What did it feel like when your own story — particularly your sexuality and relationships — became part of the conversation around this album?
It was very scary for me to do interviews after I released the project. I leave my experiences in my music and my visuals — that’s therapy for me. I’ve always spoken about my experiences with sexuality in my music: I did on my first album and Electric Lady, from “Q.U.E.E.N.” to “Mushrooms & Roses.” But after people saw the Dirty Computer visuals [like the “Make Me Feel” video, in which Monáe flirts with a man and a woman], I knew they would start asking more questions. I wasn’t looking forward to people trying to figure out how much of this is my real life. But, for the most part, I’m happy that people have felt more comfortable being who they are as a result of reading about me walking in my truth.

It seems like creative freedom has always been your top priority.
Even when I was an independent artist selling CDs out of my trunk and working for my cousin doing taxes or at Office Depot and Sam’s Club, I was still saying no. There were opportunities that even some of my closest family members and friends would look at me like, “Girl, you are crazy. You need to get in that music video. Be an extra in this film. You need to become famous.” But I have always kept at my core the ability to have creative control.

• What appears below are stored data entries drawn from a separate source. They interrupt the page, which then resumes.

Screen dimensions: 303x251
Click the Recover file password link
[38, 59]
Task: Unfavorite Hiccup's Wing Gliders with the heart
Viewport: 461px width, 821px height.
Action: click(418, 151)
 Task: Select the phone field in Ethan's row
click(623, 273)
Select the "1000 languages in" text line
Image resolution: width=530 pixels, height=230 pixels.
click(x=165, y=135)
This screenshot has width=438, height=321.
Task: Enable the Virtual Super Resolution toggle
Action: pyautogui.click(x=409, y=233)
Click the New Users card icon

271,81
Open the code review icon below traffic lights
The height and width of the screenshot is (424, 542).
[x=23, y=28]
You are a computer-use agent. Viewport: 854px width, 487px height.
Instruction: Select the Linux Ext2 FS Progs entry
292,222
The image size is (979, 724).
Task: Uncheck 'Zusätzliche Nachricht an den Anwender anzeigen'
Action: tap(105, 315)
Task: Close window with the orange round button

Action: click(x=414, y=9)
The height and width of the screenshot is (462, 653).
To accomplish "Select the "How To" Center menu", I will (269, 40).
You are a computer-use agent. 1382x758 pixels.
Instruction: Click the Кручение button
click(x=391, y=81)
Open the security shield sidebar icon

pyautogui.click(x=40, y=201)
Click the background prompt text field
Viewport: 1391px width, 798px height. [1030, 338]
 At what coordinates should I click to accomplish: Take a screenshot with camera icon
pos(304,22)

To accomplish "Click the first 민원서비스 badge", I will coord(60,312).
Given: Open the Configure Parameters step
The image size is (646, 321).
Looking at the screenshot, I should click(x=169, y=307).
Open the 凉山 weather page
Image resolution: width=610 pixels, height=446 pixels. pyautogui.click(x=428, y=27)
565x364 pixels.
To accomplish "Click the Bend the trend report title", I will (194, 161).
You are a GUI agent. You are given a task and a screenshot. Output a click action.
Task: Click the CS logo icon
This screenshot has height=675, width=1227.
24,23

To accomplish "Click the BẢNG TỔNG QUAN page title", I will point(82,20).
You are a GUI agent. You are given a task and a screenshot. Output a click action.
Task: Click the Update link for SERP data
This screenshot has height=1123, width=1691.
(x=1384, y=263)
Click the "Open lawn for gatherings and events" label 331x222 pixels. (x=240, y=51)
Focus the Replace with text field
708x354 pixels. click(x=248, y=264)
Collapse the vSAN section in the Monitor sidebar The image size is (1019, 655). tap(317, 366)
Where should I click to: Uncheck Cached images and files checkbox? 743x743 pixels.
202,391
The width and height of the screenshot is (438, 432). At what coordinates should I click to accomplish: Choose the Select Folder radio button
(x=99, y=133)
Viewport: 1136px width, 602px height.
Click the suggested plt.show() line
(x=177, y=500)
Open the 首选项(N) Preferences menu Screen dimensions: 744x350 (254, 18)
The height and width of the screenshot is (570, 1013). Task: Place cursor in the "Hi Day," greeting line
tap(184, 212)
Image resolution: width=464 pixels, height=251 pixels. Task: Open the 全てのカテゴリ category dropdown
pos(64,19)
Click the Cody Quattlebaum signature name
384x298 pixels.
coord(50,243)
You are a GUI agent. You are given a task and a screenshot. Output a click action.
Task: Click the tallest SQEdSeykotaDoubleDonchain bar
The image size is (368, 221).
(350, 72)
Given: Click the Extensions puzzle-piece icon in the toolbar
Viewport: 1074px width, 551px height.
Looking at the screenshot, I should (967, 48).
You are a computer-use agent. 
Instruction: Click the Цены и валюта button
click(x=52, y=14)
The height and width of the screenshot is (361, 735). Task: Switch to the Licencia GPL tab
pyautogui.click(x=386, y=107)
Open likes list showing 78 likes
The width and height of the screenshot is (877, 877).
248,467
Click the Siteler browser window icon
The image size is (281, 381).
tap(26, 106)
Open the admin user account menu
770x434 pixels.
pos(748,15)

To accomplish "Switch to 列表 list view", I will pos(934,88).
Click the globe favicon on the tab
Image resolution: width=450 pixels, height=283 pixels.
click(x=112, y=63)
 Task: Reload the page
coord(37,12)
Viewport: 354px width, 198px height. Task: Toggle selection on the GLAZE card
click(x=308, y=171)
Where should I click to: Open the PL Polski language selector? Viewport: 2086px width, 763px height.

It’s one thing to commit to never compromising; it’s another to follow through. The music industry can have a narrow idea of what a female artist can be. How were you able to establish, and maintain, control of your career?
It starts with you knowing your vision first. Have a perspective. Because if you don’t, then somebody is going to have it for you. I’m happy that now when I take meetings, I feel like people understand my vision and perspective as an artist. It used to be, “Well, can you change your hair or your look or do these types of songs?” Now it’s, “We’ve seen what you’ve done with this album and your visuals. We don’t want to get in the way of your artistic expression. How can we help and organically work together?”

Diddy was an early supporter, and you could have easily been molded into his protégée and whatever image that meant. Did you have to push to ensure that didn’t happen?
I got to say, I was scared to be partnering with a major label after a few years of being independent. I met Puff at a time I had decided to live frugally. Like a lot of people, I thought, “OK, he’s going to have a conversation around how he can groom me into being another sort of artist.” But when I spoke to him, his words were, “I love what you and Wondaland are doing. I don’t want to be creatively involved. I just want people to know who you are and what you guys are doing. You guys are down here in this basement in Atlanta, and the rest of the world deserves to hear you.” It was so humbling and beautiful. We’re still close. In fact, I just saw him at a Halloween party.

Speaking of Halloween — I must know all about your amazing Willy Wonka costume.
Oh, my goodness. I was obsessed with [Gene Wilder]. I cried when he passed on. I remember lighting up whenever I would watch Willy Wonka. That was the world I wanted to live and be in. I have a saying at Wondaland: “Imagination inspires nations.” I don’t think I could’ve done any of my music without surrendering to my imagination in a world full of cynics. Last year, I was the Joker, and I was trying to figure out an outfit to top that. I get so excited about Halloween, but I didn’t even get my outfit until the day of. But things come together when they’re supposed to happen.